▸ AIM OF THE EXERCISE: The output should match the data below line for line.

▸ PROVIDED RECORDS:
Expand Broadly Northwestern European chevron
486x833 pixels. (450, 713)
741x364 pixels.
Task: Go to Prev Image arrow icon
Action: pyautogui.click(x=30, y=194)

▸ WORKED SOLUTION:
Expand Broadly Northwestern European chevron
486x833 pixels. (450, 713)
741x364 pixels.
Task: Go to Prev Image arrow icon
Action: pyautogui.click(x=30, y=194)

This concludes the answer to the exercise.